The inverse is equally true. Teams that share a clear mandate tend to build coherent, reusable platforms. The architecture is a byproduct of how people are organised and incentivised.
This has a direct implication for transformation strategy: if you want to simplify your systems, you first need to simplify your structure. Attempting the reverse — redesigning the architecture while leaving the org intact — is an exercise in swimming against the current.
What Real Transformation Requires
Structural change is harder than technology change. It threatens established power bases, disrupts career paths, and requires leaders to relinquish control they have spent years accumulating. This is precisely why it is so rarely done well — and why so many transformation programmes default back to technology as the primary lever.
But the banks that have genuinely improved their speed, quality, and customer outcomes share a common set of structural characteristics:
- Clear end-to-end ownership.

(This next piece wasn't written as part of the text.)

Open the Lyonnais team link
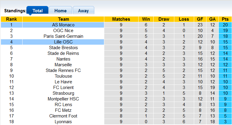Viewport: 232px width, 125px height. 63,122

A single team or leader is accountable for the full customer journey — not just their slice of it. This team has the authority to make trade-offs across the journey without escalating to a committee.

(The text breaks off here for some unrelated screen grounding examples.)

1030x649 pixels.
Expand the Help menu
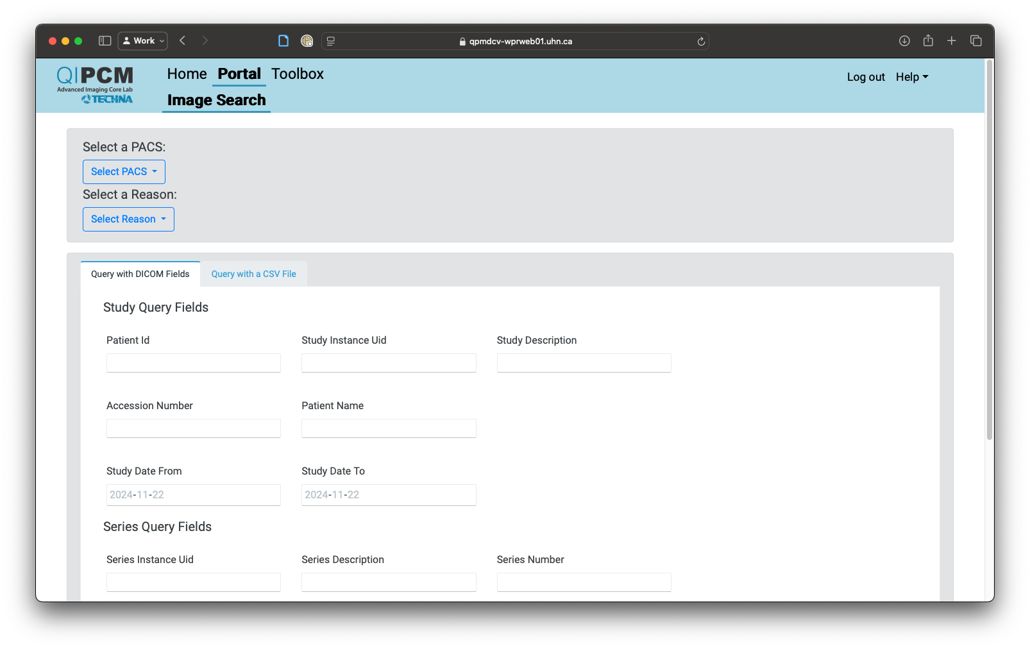point(911,76)
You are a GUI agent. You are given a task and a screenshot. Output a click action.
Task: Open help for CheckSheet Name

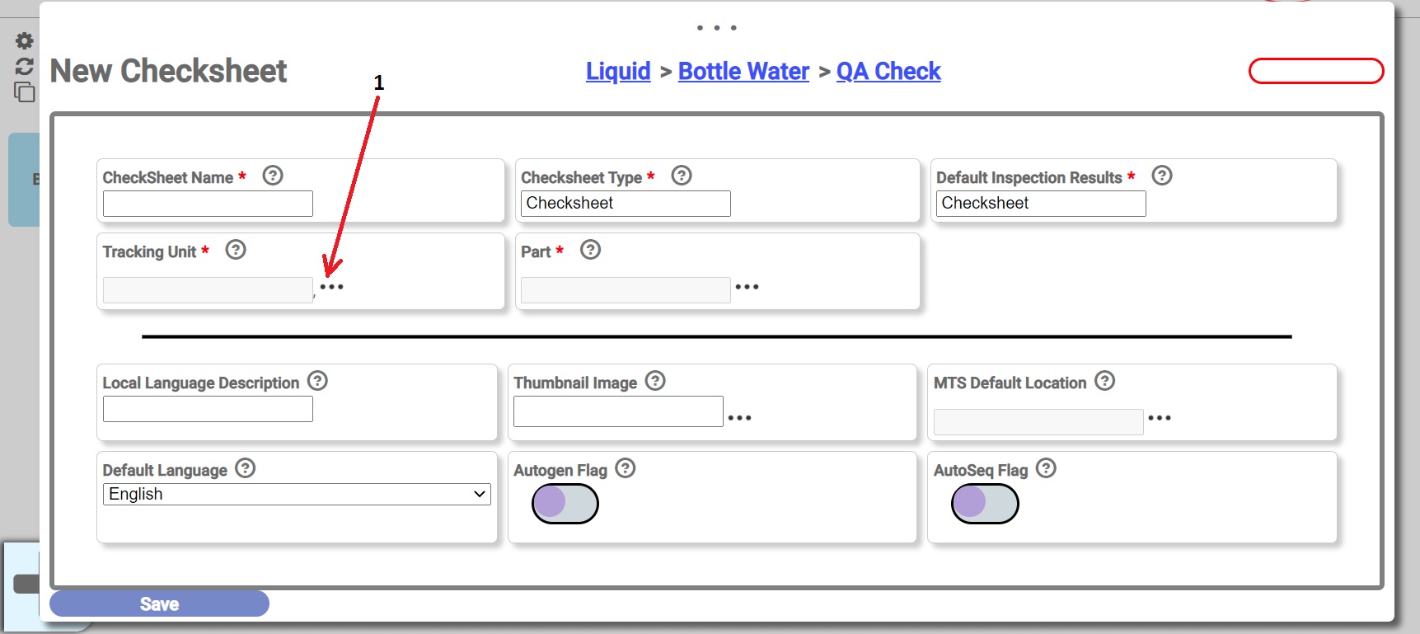273,176
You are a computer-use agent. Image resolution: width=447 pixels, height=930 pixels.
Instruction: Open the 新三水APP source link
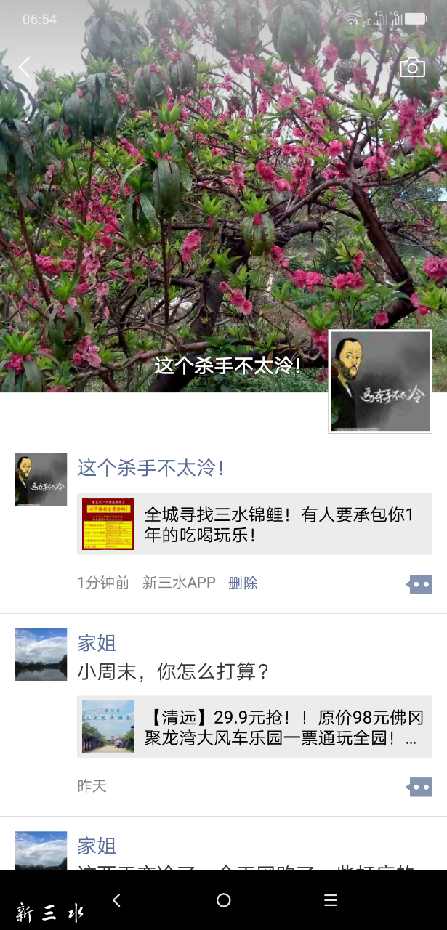(179, 583)
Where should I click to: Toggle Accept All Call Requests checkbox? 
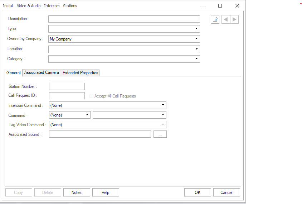[x=92, y=96]
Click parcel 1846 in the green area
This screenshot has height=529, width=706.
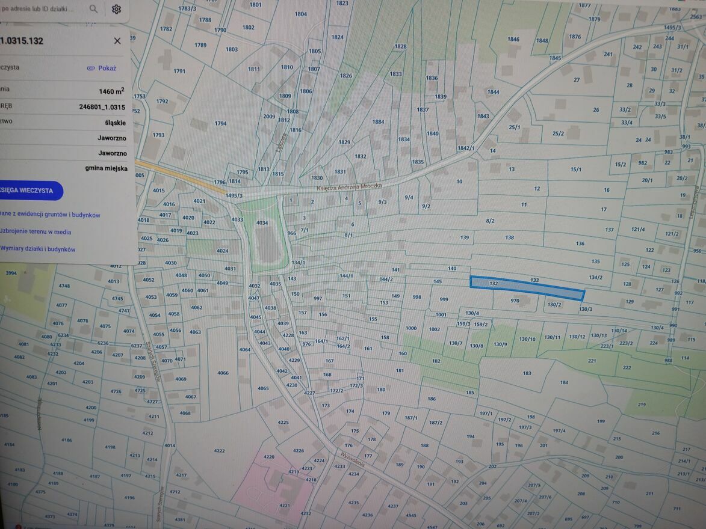(513, 40)
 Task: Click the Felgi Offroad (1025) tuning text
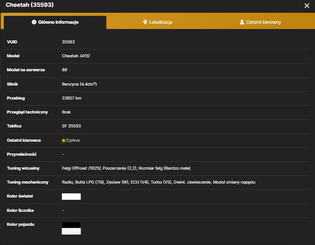[x=81, y=168]
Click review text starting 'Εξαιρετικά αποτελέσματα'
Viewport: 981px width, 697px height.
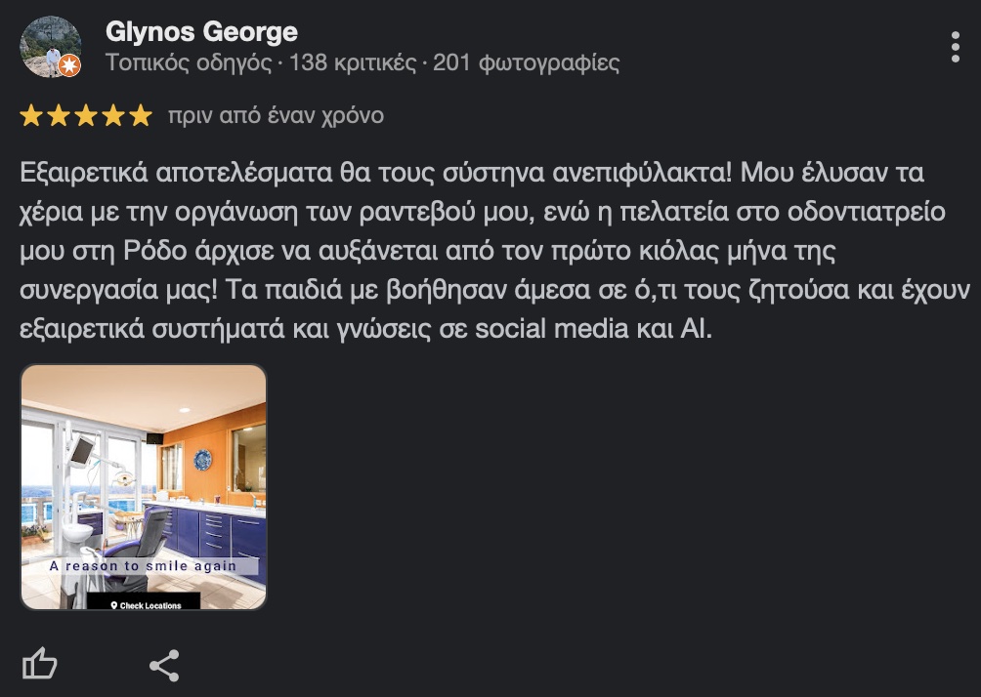click(x=493, y=250)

- Fewer handoffs. Every handoff between teams is a potential failure point, a delay, and a place where accountability diffuses. High-performing banking organisations relentlessly reduce handoffs — not by working harder, but by consolidating ownership.
- Aligned incentives. Teams measured on their own output will optimise for their own output. When incentives are aligned to shared outcomes — customer satisfaction, time-to-market, cost per transaction — behaviour changes naturally.
- Accountability over hierarchy. The question is not “who is senior?” but “who is responsible?” Accountability should be explicit, named, and tied to outcomes rather than activities.
A useful diagnostic: ask ten people across the organisation who owns the end-to-end customer onboarding journey. If you get ten different answers — or ten variations of “it’s shared” — the structure has not yet changed, regardless of what the org chart says.
Technology Follows Structure
This is not an argument for delaying technology investment. Modern cloud infrastructure, AI-assisted decisioning, and API-first architecture genuinely expand what is possible. The argument is about sequencing and causality.
Technology is most powerful when it is deployed into an organisation that knows what it is trying to do, who is responsible for doing it, and how success will be measured. When technology is deployed into structural ambiguity, it amplifies the ambiguity — faster delivery of conflicting priorities, automated duplication of fragmented data, AI-assisted navigation of broken processes.
“Technology follows structure — not the other way around. The most dangerous belief in banking transformation is that the right platform will fix the wrong organisation.”
Before the next major technology programme, ask the structural questions first:
- Who owns this capability end to end?
- What happens when two teams disagree on direction?
- How many approvals does a change require, and why?
- Are the people making technical decisions the same people accountable for outcomes?
If those questions do not have clear, consistent answers, the technology investment will be constrained by the same structural friction it was meant to solve.
Closing Thought
The banks that will lead the next decade are not necessarily those with the newest technology stack. They are those that have done the harder work: clarifying who is responsible for what, aligning incentives to shared outcomes, and building structures that let talented people move fast without creating chaos for their colleagues.
Structure is not glamorous. It does not headline conference keynotes or generate analyst reports. But it is the substrate on which everything else is built — and until it is right, no amount of technology investment will deliver the transformation that banking organisations need.